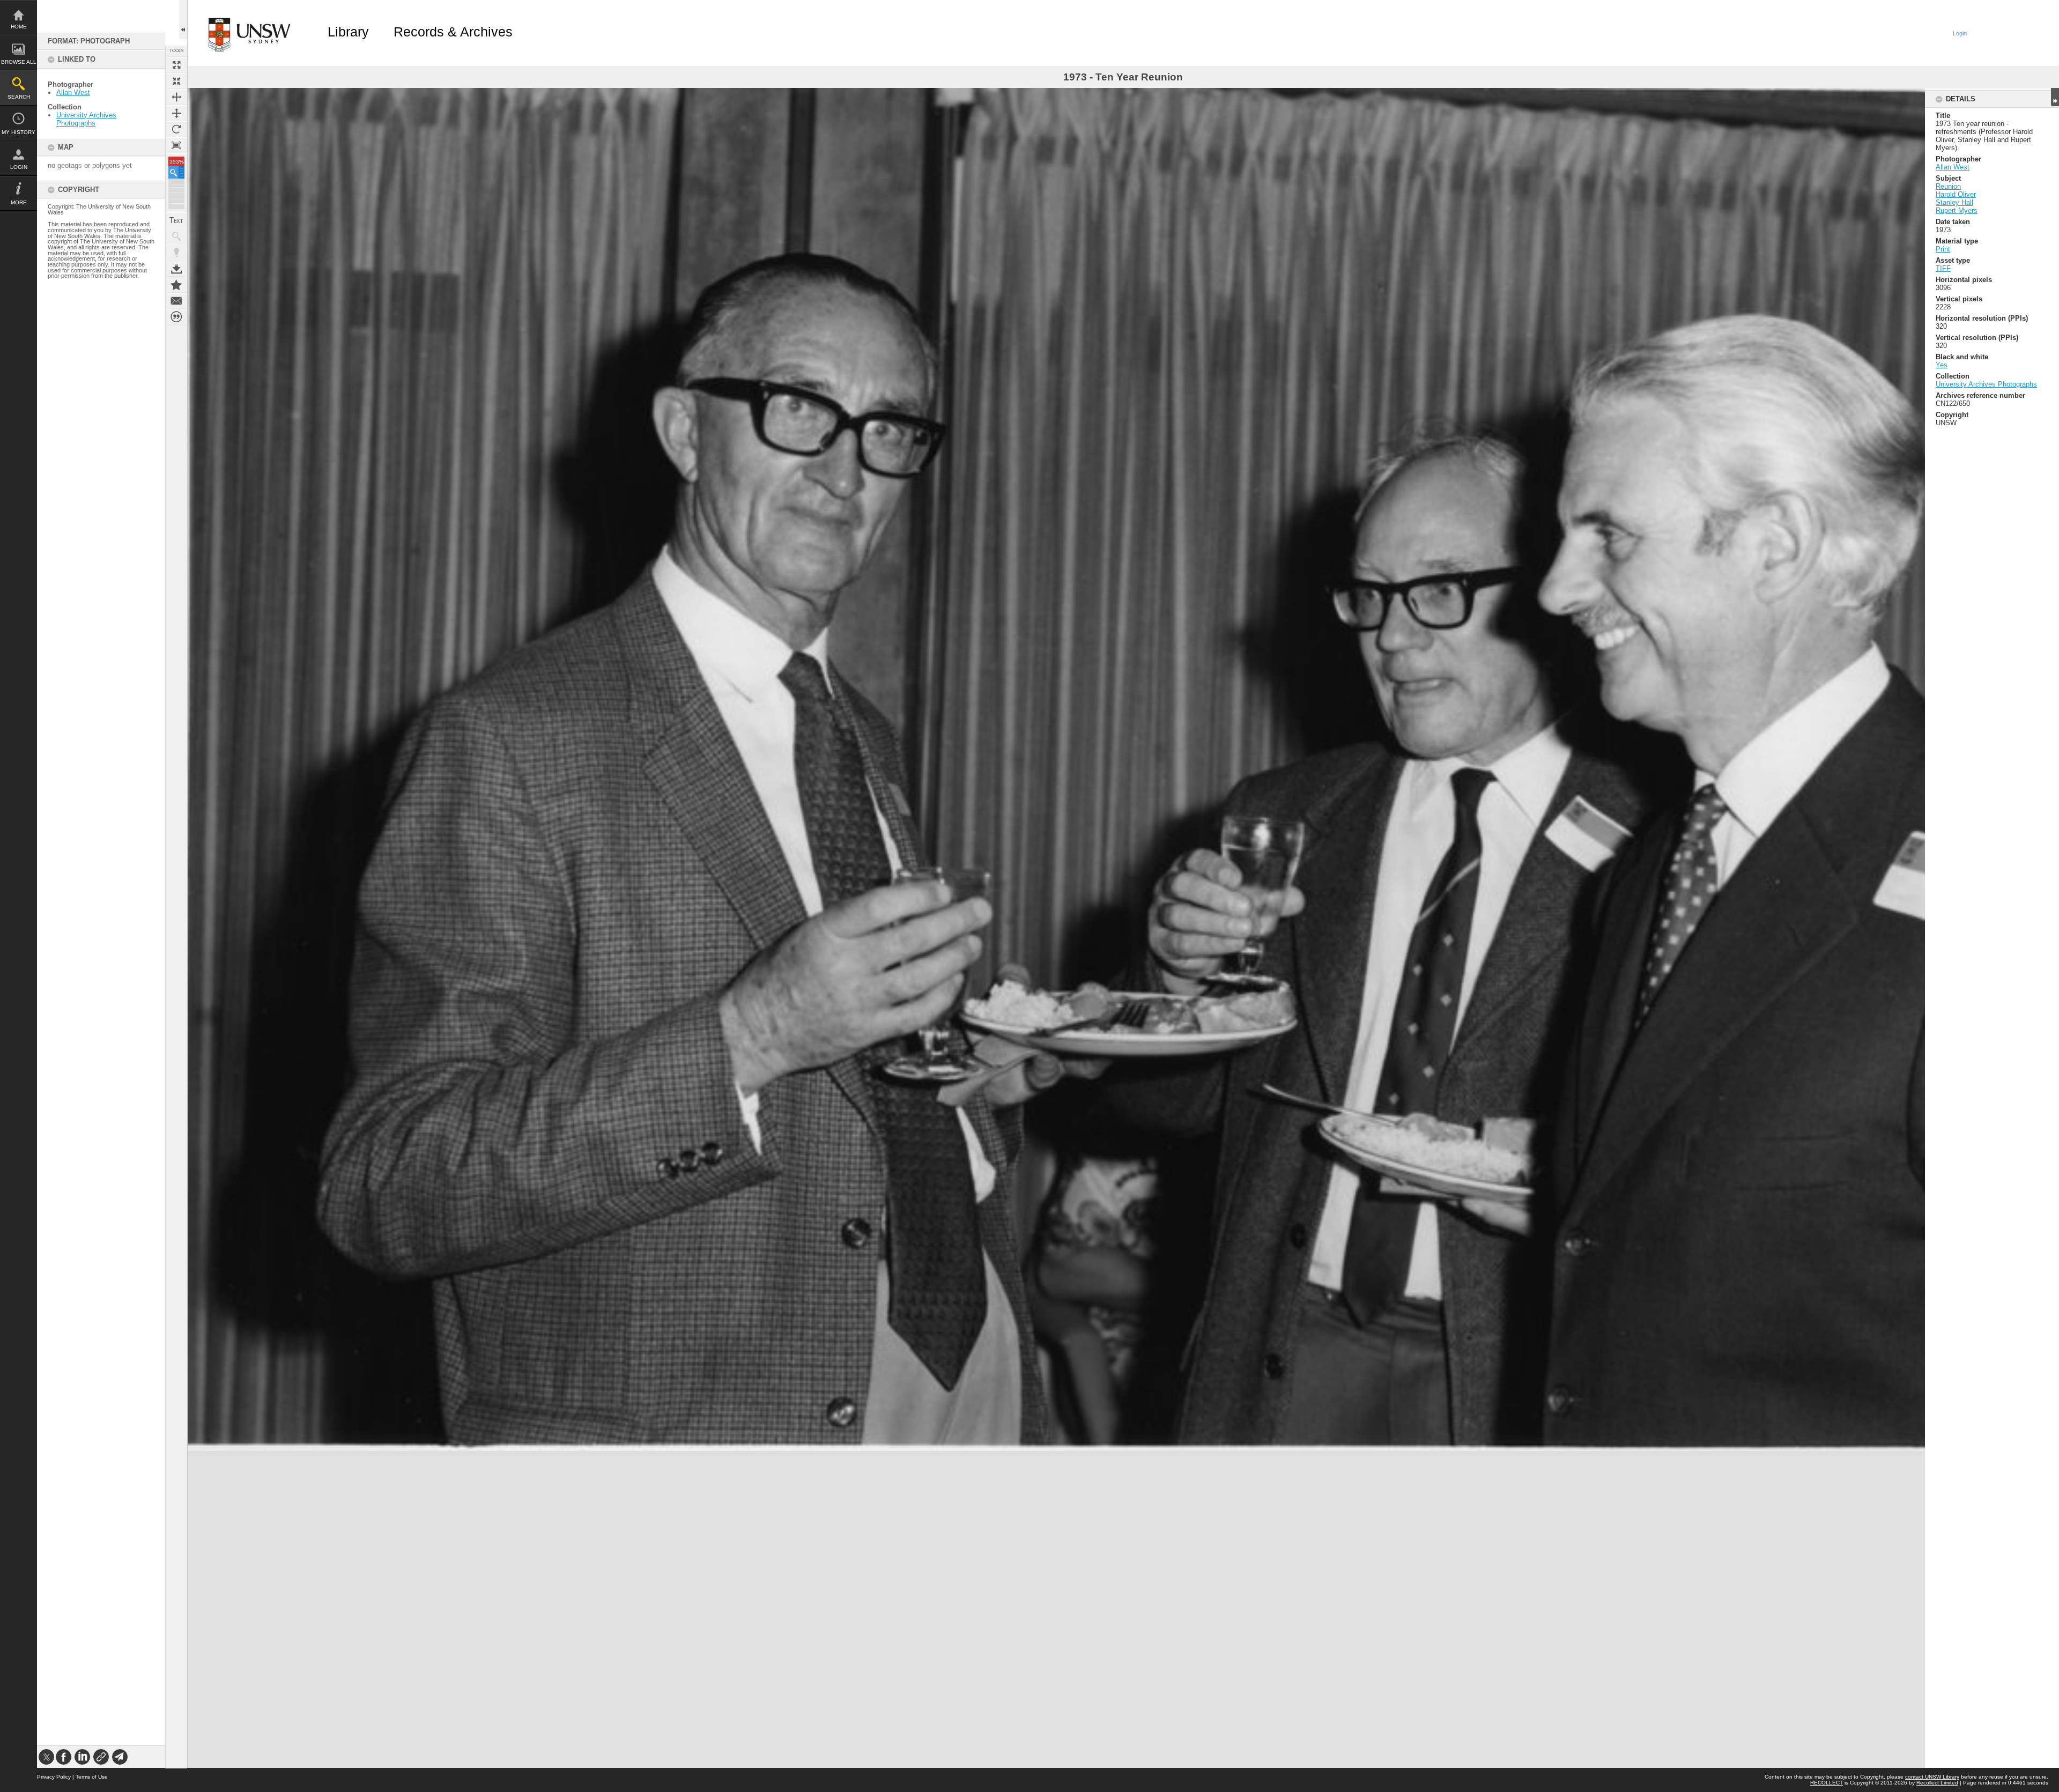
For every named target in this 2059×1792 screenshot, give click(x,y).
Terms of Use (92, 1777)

* * *

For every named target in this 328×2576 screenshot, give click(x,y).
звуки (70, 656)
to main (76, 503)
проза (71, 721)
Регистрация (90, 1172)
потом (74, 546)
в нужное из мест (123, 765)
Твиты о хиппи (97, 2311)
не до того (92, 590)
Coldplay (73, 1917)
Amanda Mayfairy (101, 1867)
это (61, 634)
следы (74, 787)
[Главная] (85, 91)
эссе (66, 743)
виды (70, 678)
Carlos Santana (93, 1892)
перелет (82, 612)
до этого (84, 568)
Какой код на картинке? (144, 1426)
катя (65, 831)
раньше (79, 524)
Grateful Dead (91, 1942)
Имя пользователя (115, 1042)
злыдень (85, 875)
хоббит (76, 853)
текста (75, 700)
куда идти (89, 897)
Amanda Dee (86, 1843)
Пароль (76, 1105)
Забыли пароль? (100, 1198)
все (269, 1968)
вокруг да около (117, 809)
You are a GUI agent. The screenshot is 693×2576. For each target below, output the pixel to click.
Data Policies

* * *

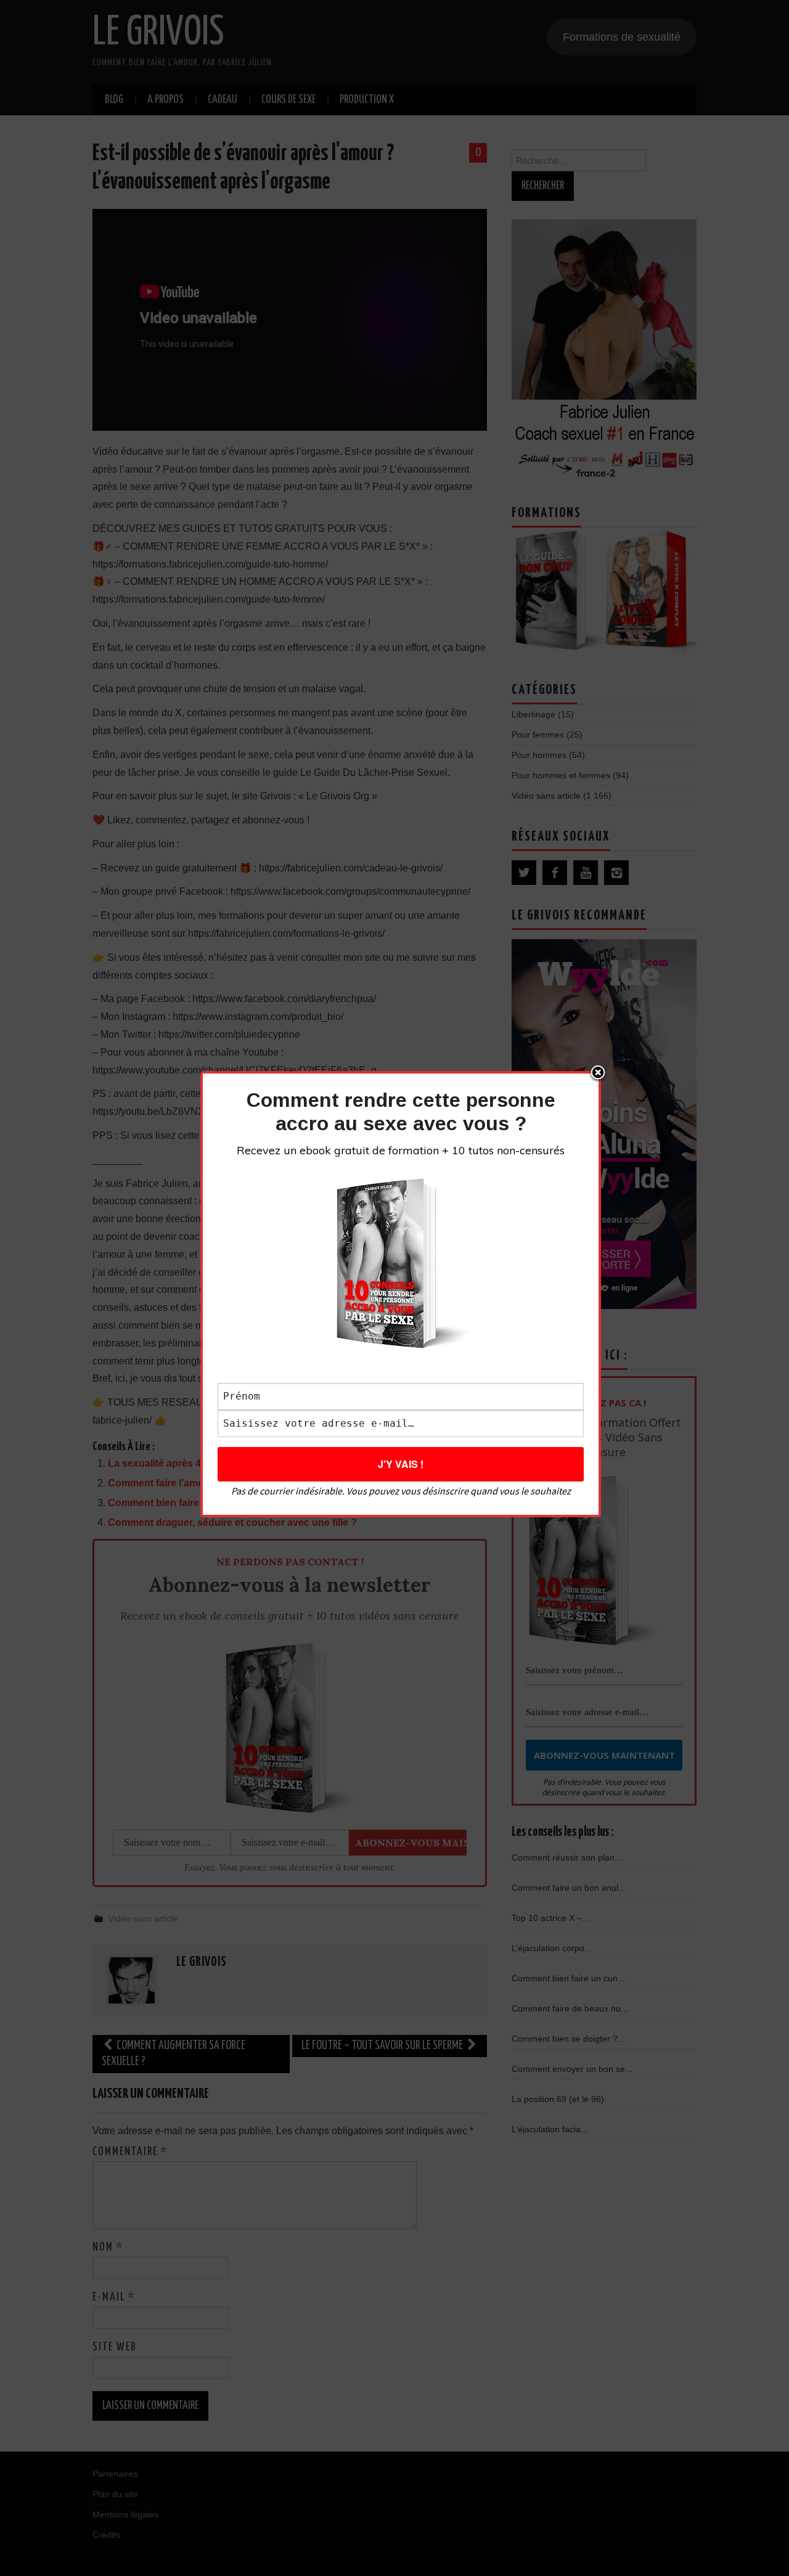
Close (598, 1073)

- _EXERCISE DETAILS_: Quote the data above from the line containing "to main (76, 503)" to the line containing "Забыли пароль? (100, 1198)", inclusive, and stop.

- _TASK OUTPUT_:
to main (76, 503)
проза (71, 721)
Регистрация (90, 1172)
потом (74, 546)
в нужное из мест (123, 765)
Твиты о хиппи (97, 2311)
не до того (92, 590)
Coldplay (73, 1917)
Amanda Mayfairy (101, 1867)
это (61, 634)
следы (74, 787)
[Главная] (85, 91)
эссе (66, 743)
виды (70, 678)
Carlos Santana (93, 1892)
перелет (82, 612)
до этого (84, 568)
Какой код на картинке? (144, 1426)
катя (65, 831)
раньше (79, 524)
Grateful Dead (91, 1942)
Имя пользователя (115, 1042)
злыдень (85, 875)
хоббит (76, 853)
текста (75, 700)
куда идти (89, 897)
Amanda Dee (86, 1843)
Пароль (76, 1105)
Забыли пароль? (100, 1198)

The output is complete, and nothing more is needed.